▶ Exercise:
Please rewrite the data below with every instance of "At what coordinates should I click to accomplish" swapped for "Where do I click to accomplish". Leave everything else untouched.

— Start of Records for processing —

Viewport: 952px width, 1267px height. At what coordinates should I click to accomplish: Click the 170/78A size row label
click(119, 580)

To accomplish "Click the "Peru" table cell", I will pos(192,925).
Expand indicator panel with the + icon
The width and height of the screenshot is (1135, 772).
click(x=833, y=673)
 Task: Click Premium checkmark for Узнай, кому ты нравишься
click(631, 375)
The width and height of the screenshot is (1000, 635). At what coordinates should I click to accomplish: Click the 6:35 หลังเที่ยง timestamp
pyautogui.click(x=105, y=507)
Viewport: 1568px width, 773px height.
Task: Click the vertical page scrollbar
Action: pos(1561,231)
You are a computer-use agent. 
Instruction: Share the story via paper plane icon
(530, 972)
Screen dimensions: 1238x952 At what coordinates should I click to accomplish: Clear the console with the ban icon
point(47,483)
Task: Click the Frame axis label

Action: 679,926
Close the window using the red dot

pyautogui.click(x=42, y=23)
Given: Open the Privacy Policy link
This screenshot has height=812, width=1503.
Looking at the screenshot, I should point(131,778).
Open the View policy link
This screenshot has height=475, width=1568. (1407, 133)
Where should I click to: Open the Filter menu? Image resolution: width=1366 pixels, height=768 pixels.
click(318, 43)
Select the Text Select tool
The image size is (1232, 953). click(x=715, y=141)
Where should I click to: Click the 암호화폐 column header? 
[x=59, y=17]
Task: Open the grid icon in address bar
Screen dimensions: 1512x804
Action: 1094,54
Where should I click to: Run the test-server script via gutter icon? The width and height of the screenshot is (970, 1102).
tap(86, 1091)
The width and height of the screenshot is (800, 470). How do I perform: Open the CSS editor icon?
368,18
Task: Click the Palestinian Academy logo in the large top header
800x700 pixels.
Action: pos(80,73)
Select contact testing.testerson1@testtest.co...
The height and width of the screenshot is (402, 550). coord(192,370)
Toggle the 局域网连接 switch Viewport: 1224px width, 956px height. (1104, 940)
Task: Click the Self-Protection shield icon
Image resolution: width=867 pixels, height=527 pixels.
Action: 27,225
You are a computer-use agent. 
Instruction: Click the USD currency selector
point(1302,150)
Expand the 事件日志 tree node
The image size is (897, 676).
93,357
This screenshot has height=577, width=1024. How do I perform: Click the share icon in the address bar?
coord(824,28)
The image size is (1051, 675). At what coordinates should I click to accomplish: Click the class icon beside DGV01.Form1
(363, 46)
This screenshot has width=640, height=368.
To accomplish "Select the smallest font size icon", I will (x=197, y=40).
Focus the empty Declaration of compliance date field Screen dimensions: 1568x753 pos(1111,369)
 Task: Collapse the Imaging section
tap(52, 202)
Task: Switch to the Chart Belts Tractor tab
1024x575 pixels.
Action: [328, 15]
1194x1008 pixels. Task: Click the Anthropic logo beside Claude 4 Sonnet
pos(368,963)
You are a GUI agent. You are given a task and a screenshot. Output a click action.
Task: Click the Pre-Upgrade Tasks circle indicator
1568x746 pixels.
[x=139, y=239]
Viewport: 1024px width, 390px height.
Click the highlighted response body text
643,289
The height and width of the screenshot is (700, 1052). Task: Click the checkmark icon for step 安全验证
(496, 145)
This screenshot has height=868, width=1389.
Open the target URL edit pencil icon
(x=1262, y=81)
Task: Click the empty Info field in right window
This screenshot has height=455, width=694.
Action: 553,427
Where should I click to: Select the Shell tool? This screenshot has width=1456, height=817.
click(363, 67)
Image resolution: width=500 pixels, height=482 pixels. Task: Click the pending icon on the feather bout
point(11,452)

— End of Records for processing —

▶ Written reply:
Viewport: 952px width, 1267px height. Where do I click to accomplish: Click the 170/78A size row label
click(119, 580)

To accomplish "Click the "Peru" table cell", I will pos(192,925).
Expand indicator panel with the + icon
The width and height of the screenshot is (1135, 772).
click(x=833, y=673)
 Task: Click Premium checkmark for Узнай, кому ты нравишься
click(631, 375)
The width and height of the screenshot is (1000, 635). Where do I click to accomplish: Click the 6:35 หลังเที่ยง timestamp
pyautogui.click(x=105, y=507)
Viewport: 1568px width, 773px height.
Task: Click the vertical page scrollbar
Action: pos(1561,231)
You are a computer-use agent. 
Instruction: Share the story via paper plane icon
(530, 972)
Screen dimensions: 1238x952 Where do I click to accomplish: Clear the console with the ban icon
point(47,483)
Task: Click the Frame axis label

Action: 679,926
Close the window using the red dot

pyautogui.click(x=42, y=23)
Given: Open the Privacy Policy link
This screenshot has height=812, width=1503.
Looking at the screenshot, I should point(131,778).
Open the View policy link
This screenshot has height=475, width=1568. (1407, 133)
Where should I click to: Open the Filter menu? Image resolution: width=1366 pixels, height=768 pixels.
click(318, 43)
Select the Text Select tool
The image size is (1232, 953). click(x=715, y=141)
Where should I click to: Click the 암호화폐 column header? 
[x=59, y=17]
Task: Open the grid icon in address bar
Screen dimensions: 1512x804
Action: 1094,54
Where should I click to: Run the test-server script via gutter icon? The width and height of the screenshot is (970, 1102).
tap(86, 1091)
The width and height of the screenshot is (800, 470). How do I perform: Open the CSS editor icon?
368,18
Task: Click the Palestinian Academy logo in the large top header
800x700 pixels.
Action: pos(80,73)
Select contact testing.testerson1@testtest.co...
The height and width of the screenshot is (402, 550). coord(192,370)
Toggle the 局域网连接 switch Viewport: 1224px width, 956px height. (1104, 940)
Task: Click the Self-Protection shield icon
Image resolution: width=867 pixels, height=527 pixels.
Action: 27,225
You are a computer-use agent. 
Instruction: Click the USD currency selector
point(1302,150)
Expand the 事件日志 tree node
The image size is (897, 676).
93,357
This screenshot has height=577, width=1024. How do I perform: Click the share icon in the address bar?
coord(824,28)
The image size is (1051, 675). Where do I click to accomplish: Click the class icon beside DGV01.Form1
(363, 46)
This screenshot has width=640, height=368.
To accomplish "Select the smallest font size icon", I will (x=197, y=40).
Focus the empty Declaration of compliance date field Screen dimensions: 1568x753 pos(1111,369)
 Task: Collapse the Imaging section
tap(52, 202)
Task: Switch to the Chart Belts Tractor tab
1024x575 pixels.
Action: [328, 15]
1194x1008 pixels. Task: Click the Anthropic logo beside Claude 4 Sonnet
pos(368,963)
You are a GUI agent. You are given a task and a screenshot. Output a click action.
Task: Click the Pre-Upgrade Tasks circle indicator
1568x746 pixels.
[x=139, y=239]
Viewport: 1024px width, 390px height.
Click the highlighted response body text
643,289
The height and width of the screenshot is (700, 1052). Task: Click the checkmark icon for step 安全验证
(496, 145)
This screenshot has height=868, width=1389.
Open the target URL edit pencil icon
(x=1262, y=81)
Task: Click the empty Info field in right window
This screenshot has height=455, width=694.
Action: 553,427
Where should I click to: Select the Shell tool? This screenshot has width=1456, height=817.
click(363, 67)
Image resolution: width=500 pixels, height=482 pixels. Task: Click the pending icon on the feather bout
point(11,452)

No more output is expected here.